How is Pine Valley Center For Rehabilitation And Nursing Staffed?

CMS rates PINE VALLEY CENTER FOR REHABILITATION AND NURSING's staffing level at 4 out of 5 stars, which is above average compared to other nursing homes. Staff turnover is 30%, compared to the New York average of 46%. This relatively stable workforce can support continuity of care.

What Have Inspectors Found at Pine Valley Center For Rehabilitation And Nursing?

State health inspectors documented 14 deficiencies at PINE VALLEY CENTER FOR REHABILITATION AND NURSING during 2019 to 2024. These included: 14 with potential for harm.

Who Owns and Operates Pine Valley Center For Rehabilitation And Nursing?

PINE VALLEY CENTER FOR REHABILITATION AND NURSING is owned by a for-profit company. For-profit facilities operate as businesses with obligations to shareholders or private owners. The facility is operated by UPSTATE SERVICES GROUP, a chain that manages multiple nursing homes. With 160 certified beds and approximately 155 residents (about 97% occupancy), it is a mid-sized facility located in SPRING VALLEY, New York.

How Does Pine Valley Center For Rehabilitation And Nursing Compare to Other New York Nursing Homes?

Compared to the 100 nursing homes in New York, PINE VALLEY CENTER FOR REHABILITATION AND NURSING's overall rating (3 stars) is below the state average of 3.1, staff turnover (30%) is significantly lower than the state average of 46%, and health inspection rating (3 stars) is at the national benchmark.

What Should Families Ask When Visiting Pine Valley Center For Rehabilitation And Nursing?

Based on this facility's data, families visiting should ask: "Can I visit during a mealtime to observe dining assistance and food quality?" "How do you handle medical emergencies, and what is your hospital transfer rate?" "Can I speak with family members of current residents about their experience?"

Is Pine Valley Center For Rehabilitation And Nursing Safe?

Based on CMS inspection data, PINE VALLEY CENTER FOR REHABILITATION AND NURSING has a clean safety record: no substantiated abuse findings (meaning no confirmed cases of resident harm), no Immediate Jeopardy citations (the most serious violation level indicating risk of serious injury or death), and is not on the Special Focus Facility watch list (a federal program monitoring the lowest-performing 1% of nursing homes). The facility has a 3-star overall rating and ranks #100 of 100 nursing homes in New York. While no facility is perfect, families should still ask about staff-to-resident ratios and recent inspection results during their visit.

Do Nurses at Pine Valley Center For Rehabilitation And Nursing Stick Around?

Staff at PINE VALLEY CENTER FOR REHABILITATION AND NURSING tend to stick around. With a turnover rate of 30%, the facility is 16 percentage points below the New York average of 46%. Low turnover is a positive sign. It means caregivers have time to learn each resident's needs, medications, and personal preferences. Consistent staff also notice subtle changes in a resident's condition more quickly.

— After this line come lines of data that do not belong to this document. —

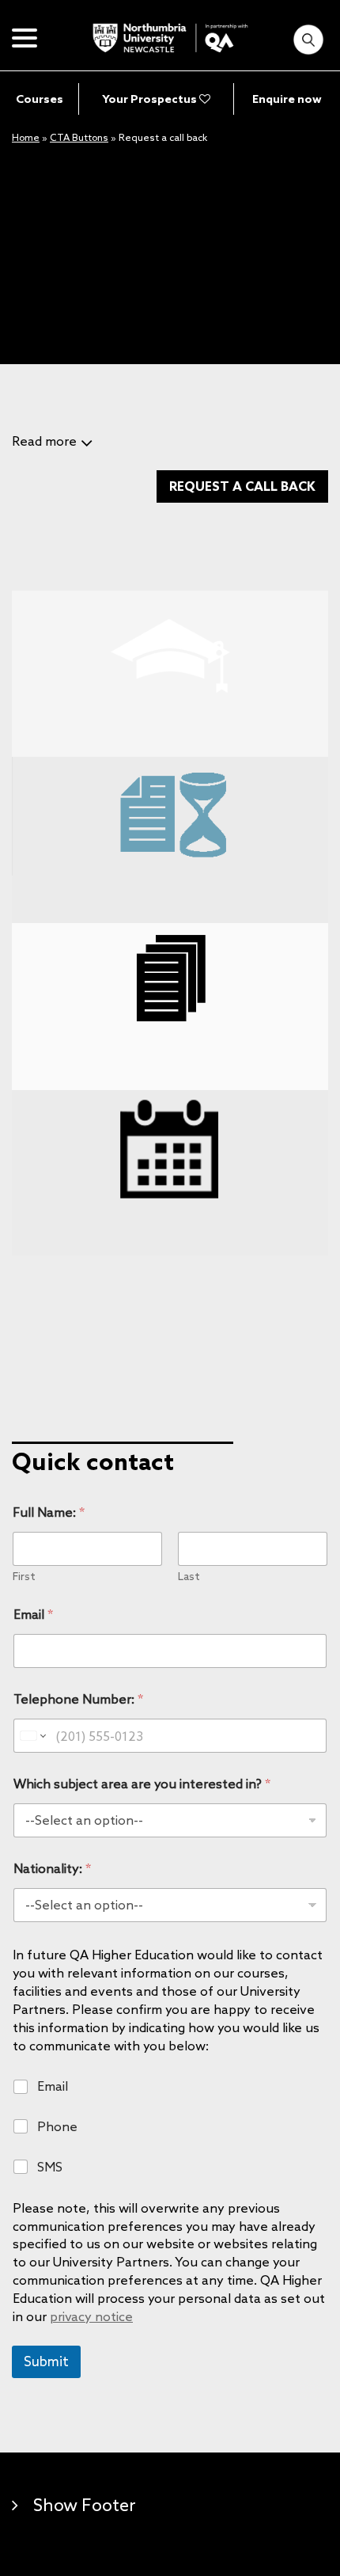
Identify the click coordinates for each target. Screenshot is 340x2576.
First (24, 1576)
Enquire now (287, 99)
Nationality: (52, 1868)
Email (33, 1614)
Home (26, 137)
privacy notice (91, 2316)
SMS (49, 2167)
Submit (46, 2361)
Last (189, 1576)
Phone (57, 2126)
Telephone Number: (78, 1699)
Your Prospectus (150, 99)
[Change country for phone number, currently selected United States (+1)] (32, 1736)
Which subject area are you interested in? (141, 1783)
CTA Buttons (79, 137)
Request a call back (242, 486)
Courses (39, 99)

Was Pine Valley Center For Rehabilitation And Nursing Ever Fined?

PINE VALLEY CENTER FOR REHABILITATION AND NURSING has no federal fines on record. CMS issues fines when nursing homes fail to meet care standards or don't correct problems found during inspections. The absence of fines suggests the facility has either maintained compliance or corrected any issues before penalties were assessed. This is a positive indicator, though families should still review recent inspection reports for the full picture.

Is Pine Valley Center For Rehabilitation And Nursing on Any Federal Watch List?

PINE VALLEY CENTER FOR REHABILITATION AND NURSING is not on any federal watch list. The most significant is the Special Focus Facility (SFF) program, which identifies the bottom 1% of nursing homes nationally based on persistent, serious quality problems. Not being on this list means the facility has avoided the pattern of deficiencies that triggers enhanced federal oversight. This is a positive indicator, though families should still review the facility's inspection history directly.